Investors redeemed just under $1.9 billion (€1.7 billion) from hedge funds in April and total assets remain just below the milestone $3 trillion figure, at $2.986 trillion.
An eVestment report states that current negative investor sentiment appears driven by performance, not by a general disdain for the industry, which has seen a number of institutions exit from hedge funds including the New York City Employees’ Retirement System.
Poor performance saw $1.1 billion in redemptions from multi-asset funds in April, eVestment says.
Yet investor interest in commodity hedge funds rose, with $1 billion of allocations. Managed future funds were also sought after in April, the strategy’s third consecutive positive month with inflows of $2.9 billion.
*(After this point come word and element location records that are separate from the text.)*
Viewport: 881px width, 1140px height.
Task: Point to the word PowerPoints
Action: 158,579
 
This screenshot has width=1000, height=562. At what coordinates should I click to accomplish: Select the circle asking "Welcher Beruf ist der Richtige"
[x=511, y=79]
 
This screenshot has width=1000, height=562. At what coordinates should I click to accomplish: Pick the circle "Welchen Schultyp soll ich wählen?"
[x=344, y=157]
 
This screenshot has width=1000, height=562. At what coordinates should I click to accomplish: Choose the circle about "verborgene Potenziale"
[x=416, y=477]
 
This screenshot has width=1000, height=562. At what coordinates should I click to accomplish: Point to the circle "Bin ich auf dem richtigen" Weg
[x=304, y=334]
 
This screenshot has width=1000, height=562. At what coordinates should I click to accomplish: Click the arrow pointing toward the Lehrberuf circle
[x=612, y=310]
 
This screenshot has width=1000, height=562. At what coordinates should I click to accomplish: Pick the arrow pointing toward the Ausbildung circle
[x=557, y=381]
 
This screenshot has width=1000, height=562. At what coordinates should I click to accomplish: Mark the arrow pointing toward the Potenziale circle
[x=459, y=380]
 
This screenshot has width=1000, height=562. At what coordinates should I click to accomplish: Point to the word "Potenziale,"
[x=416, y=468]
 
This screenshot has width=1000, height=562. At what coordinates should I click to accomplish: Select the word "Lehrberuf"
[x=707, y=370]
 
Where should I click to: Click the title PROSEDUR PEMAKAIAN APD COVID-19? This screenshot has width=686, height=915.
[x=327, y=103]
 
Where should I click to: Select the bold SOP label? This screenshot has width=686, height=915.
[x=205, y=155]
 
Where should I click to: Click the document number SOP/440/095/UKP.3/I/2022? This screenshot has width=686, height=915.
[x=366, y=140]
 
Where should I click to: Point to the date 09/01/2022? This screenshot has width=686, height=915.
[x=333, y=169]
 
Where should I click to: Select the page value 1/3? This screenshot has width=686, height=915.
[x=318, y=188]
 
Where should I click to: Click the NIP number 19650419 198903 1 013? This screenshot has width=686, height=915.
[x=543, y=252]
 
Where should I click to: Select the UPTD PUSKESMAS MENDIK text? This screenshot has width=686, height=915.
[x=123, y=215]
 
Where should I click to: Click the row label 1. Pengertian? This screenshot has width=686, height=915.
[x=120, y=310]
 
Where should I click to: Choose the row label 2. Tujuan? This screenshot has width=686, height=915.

Additionally, macro strategies enjoyed inflows of $2.7 billion, stopping a five-month string of redemptions.
Despite disappointment with performance, positive hedge fund returns in fact helped boost the industry’s assets by $6.86 billion in April.
Hedge funds operating out of Europe were receiving assets at a greater pace than other locations, especially Asia which saw redemptions of $1.38 billion last month, the eVestment report showed.